Die folgenden Maßnahmen bieten einen Leitfaden, wie Unternehmen ihre Compliance effizient gestalten und ihre Sicherheitsmaßnahmen zukunftssicher ausrichten können:
- Projektgruppe: Setzen Sie ein Projekt zur NIS2-Umsetzung auf und stellen Sie ein interdisziplinäres Team zusammen, das die erforderlichen Maßnahmen koordiniert. Dies sollte Vertreter der Geschäftsführung, IT-Leitung, IT-Sicherheitsbeauftragte und gegebenenfalls den Rechtsbeistand umfassen.
- Schulungen: Sensibilisieren Sie die Geschäftsleitung für die Bedeutung von Cybersecurity und NIS2. Schulungen und Awareness-Trainings sind essenziell, um die Risiken zu verstehen und die Einhaltung der Richtlinie zu gewährleisten.
- ISMS: Implementieren Sie ein Informationssicherheits-Managementsystem (ISMS) gemäß ISO 27001 oder BSI IT-Grundschutz. Dies umfasst die Festlegung von Sicherheitsrichtlinien, Prozessen und technischen Maßnahmen zur Sicherung Ihrer IT-Infrastruktur.
- Lieferketten: Bewerten Sie die Sicherheitsrisiken Ihrer Lieferketten. Stellen Sie sicher, dass Ihre Lieferanten und Dienstleister ebenfalls NIS2-konform sind und entsprechende Sicherheitsmaßnahmen treffen. Führen Sie regelmäßige Audits durch.
- Security-Strategie: Entwickeln Sie eine umfassende Sicherheitsstrategie und kommunizieren Sie diese innerhalb des Unternehmens. Alle Mitarbeiter sollten über die neuen Richtlinien und deren Bedeutung informiert sein.
- Risikoanalyse: Führen Sie eine detaillierte Risikoanalyse Ihrer Geschäftsprozesse und IT-Systeme durch. Identifizieren Sie Schwachstellen und bewerten Sie die Eintrittswahrscheinlichkeit und mögliche Schadenshöhe, um geeignete Maßnahmen zu ergreifen.
- Krisenmanagement: Definieren Sie klare Prozesse für das Krisenmanagement. Dies beinhaltet Notfallpläne und regelmäßige Übungen, um im Ernstfall schnell und effektiv reagieren zu können.

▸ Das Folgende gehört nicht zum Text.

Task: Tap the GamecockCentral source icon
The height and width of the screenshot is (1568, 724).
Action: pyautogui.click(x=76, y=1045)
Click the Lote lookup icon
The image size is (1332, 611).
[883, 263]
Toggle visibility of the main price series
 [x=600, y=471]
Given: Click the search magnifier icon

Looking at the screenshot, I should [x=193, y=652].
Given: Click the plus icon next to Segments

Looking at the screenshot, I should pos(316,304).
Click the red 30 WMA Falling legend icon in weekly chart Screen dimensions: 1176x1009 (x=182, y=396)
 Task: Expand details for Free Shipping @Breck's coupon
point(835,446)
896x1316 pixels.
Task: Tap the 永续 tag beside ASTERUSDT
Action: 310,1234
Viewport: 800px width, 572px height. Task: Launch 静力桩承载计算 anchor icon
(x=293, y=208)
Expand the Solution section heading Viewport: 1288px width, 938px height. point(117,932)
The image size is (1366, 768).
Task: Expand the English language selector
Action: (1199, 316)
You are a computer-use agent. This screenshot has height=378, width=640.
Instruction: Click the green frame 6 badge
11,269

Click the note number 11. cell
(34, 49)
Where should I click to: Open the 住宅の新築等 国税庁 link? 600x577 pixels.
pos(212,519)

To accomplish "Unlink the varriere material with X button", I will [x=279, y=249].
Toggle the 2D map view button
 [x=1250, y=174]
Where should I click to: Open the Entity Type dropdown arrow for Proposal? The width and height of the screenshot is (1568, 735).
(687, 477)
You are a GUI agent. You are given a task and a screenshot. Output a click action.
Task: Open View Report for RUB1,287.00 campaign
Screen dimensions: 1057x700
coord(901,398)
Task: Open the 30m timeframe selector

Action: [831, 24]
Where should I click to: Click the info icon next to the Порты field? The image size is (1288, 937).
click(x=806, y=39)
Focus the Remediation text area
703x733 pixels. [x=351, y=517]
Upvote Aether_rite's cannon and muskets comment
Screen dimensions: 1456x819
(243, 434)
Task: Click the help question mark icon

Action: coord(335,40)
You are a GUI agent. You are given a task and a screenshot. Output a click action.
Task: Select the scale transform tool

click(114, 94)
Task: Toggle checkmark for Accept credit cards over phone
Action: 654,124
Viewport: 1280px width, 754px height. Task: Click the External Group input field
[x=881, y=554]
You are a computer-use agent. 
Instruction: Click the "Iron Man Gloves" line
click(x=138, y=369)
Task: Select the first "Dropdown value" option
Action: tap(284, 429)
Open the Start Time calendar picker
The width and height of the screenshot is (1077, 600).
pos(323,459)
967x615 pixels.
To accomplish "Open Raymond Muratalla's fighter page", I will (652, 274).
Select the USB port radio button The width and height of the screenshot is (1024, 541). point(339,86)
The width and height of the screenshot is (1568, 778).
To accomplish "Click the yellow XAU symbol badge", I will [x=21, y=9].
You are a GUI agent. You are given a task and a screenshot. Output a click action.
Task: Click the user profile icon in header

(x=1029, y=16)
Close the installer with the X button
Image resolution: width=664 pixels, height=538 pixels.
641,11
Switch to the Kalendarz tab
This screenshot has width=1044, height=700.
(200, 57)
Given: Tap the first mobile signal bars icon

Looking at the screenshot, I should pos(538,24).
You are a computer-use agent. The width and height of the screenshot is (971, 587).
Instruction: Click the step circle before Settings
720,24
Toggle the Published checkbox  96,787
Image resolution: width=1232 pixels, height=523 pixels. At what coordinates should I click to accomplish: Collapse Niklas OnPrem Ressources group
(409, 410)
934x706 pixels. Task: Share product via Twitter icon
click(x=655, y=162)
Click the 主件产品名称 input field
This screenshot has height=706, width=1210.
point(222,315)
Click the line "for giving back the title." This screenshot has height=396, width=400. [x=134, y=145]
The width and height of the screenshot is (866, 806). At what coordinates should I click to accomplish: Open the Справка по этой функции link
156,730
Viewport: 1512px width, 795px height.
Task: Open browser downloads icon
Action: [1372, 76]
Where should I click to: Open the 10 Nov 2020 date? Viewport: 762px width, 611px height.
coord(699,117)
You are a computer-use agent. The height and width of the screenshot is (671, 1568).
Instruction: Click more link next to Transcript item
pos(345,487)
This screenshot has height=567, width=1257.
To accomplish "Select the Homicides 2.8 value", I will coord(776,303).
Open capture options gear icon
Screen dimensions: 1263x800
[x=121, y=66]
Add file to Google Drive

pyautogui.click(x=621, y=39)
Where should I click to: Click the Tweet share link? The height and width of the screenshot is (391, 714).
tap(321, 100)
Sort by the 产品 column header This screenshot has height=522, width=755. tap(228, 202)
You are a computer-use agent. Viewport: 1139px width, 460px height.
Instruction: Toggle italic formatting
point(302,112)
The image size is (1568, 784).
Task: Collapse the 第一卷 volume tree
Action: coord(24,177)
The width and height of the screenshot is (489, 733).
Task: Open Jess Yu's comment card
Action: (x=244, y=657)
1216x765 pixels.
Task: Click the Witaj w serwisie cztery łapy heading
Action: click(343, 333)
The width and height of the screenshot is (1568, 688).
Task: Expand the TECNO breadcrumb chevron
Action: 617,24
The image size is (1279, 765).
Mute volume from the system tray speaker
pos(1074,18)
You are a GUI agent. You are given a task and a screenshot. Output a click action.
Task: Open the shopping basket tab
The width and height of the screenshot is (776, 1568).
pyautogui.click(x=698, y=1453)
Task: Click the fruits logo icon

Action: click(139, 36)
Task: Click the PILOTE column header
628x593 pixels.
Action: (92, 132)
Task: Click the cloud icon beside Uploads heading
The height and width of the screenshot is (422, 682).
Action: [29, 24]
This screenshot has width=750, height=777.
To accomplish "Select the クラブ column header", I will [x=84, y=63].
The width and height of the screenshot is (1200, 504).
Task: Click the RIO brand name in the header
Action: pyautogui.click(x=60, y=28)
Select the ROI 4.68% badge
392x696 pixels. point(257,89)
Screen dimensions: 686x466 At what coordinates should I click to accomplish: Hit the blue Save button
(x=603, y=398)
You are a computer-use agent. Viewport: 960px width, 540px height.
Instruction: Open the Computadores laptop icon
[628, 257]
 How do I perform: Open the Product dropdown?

- Registrierung: Registrieren Sie Ihr Unternehmen bei den zuständigen Behörden als NIS2-relevant. Dies ist notwendig, um Ihre Konformität offiziell zu bestätigen und mögliche Strafen zu vermeiden.
Handeln Sie proaktiv!
Das Inkrafttreten des NIS2UmsuCG bringt für viele Einrichtungen neue Pflichten und eine erhöhte Verantwortung mit sich. Insbesondere kleine und mittelständische Unternehmen, die möglicherweise keine spezialisierten IT-Sicherheitsabteilungen haben, stehen vor der Herausforderung, ihre Sicherheitsstandards kurzfristig zu erhöhen und Prozesse zur Meldung von Vorfällen zu etablieren.
Um das Ziel von NIS2, die EU-weite Erhöhung der Cybersicherheit, zu erreichen, ist es von entscheidender Bedeutung, dass sich alle potenziell betroffenen Unternehmen intensiv mit den neuen Anforderungen auseinandersetzen und ihre internen Strukturen daraufhin überprüfen, ob sie den Anforderungen gerecht werden.